## Work task
Examine the data below and state how many lines contain "orange", offering no other words.
== Segment start ==
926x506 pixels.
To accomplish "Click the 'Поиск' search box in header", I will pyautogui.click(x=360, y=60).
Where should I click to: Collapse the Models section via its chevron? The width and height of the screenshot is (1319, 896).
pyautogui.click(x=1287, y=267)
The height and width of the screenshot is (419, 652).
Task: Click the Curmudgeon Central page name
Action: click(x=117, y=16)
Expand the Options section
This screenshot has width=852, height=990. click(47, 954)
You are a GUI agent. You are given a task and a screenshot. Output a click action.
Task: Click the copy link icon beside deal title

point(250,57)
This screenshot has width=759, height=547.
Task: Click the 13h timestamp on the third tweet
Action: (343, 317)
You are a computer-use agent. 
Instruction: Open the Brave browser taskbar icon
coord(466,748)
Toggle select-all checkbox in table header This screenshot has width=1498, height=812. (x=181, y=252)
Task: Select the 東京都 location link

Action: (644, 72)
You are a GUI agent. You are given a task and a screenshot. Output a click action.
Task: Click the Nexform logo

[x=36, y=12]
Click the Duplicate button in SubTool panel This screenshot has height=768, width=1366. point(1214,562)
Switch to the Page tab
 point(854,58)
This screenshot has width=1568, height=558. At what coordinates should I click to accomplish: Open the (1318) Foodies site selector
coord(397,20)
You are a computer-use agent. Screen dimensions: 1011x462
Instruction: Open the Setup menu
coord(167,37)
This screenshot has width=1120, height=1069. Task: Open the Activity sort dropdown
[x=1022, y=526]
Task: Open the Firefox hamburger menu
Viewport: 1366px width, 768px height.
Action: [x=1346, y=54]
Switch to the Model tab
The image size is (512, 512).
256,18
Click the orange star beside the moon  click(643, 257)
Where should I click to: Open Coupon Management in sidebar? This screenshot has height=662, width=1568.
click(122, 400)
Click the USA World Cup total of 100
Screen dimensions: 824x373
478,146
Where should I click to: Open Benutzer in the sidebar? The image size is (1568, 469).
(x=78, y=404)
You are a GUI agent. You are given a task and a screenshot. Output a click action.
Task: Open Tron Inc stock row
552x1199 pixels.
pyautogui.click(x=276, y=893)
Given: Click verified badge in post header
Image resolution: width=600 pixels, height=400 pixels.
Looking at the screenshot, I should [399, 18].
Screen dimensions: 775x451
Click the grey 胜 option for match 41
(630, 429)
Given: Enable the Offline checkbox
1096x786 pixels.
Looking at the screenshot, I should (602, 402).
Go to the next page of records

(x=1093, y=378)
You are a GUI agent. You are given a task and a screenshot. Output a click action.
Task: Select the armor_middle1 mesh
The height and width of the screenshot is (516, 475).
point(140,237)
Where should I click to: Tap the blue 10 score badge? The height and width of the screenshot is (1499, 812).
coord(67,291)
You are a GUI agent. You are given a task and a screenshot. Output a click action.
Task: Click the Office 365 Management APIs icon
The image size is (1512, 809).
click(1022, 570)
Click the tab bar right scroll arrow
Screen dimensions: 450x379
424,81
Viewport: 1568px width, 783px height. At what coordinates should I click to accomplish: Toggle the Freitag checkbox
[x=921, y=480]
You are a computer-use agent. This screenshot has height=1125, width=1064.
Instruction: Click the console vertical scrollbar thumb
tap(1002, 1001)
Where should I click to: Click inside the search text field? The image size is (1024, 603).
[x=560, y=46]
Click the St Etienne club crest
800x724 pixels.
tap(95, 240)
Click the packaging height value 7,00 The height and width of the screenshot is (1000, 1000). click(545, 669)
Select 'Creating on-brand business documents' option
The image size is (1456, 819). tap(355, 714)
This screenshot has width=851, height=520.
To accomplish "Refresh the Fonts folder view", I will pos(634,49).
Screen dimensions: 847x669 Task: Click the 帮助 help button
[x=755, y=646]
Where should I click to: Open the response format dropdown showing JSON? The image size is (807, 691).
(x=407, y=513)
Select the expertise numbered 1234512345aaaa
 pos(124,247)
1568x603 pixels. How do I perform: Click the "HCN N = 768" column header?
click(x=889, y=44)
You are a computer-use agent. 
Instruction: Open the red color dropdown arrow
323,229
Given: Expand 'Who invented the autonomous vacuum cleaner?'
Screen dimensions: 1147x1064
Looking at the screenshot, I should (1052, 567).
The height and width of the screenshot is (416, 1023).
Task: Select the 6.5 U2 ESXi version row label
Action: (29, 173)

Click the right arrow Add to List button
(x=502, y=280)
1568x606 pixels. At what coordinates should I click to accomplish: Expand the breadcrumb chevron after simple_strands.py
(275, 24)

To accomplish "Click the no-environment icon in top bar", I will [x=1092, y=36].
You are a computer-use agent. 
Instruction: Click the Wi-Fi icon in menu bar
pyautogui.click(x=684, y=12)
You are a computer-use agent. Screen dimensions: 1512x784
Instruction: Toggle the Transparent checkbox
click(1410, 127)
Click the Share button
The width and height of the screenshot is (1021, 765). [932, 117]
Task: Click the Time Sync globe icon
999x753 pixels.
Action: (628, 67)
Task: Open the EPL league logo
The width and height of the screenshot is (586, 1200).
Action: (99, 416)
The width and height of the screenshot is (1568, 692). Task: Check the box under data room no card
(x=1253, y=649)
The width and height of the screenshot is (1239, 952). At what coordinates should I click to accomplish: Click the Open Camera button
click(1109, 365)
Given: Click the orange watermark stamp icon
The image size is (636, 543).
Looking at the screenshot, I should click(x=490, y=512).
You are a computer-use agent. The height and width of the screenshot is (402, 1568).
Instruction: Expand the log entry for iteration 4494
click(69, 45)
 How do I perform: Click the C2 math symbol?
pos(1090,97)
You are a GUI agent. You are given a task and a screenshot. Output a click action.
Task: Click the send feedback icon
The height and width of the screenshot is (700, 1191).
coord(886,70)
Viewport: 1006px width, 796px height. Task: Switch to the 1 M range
== Segment end ==
## Response
2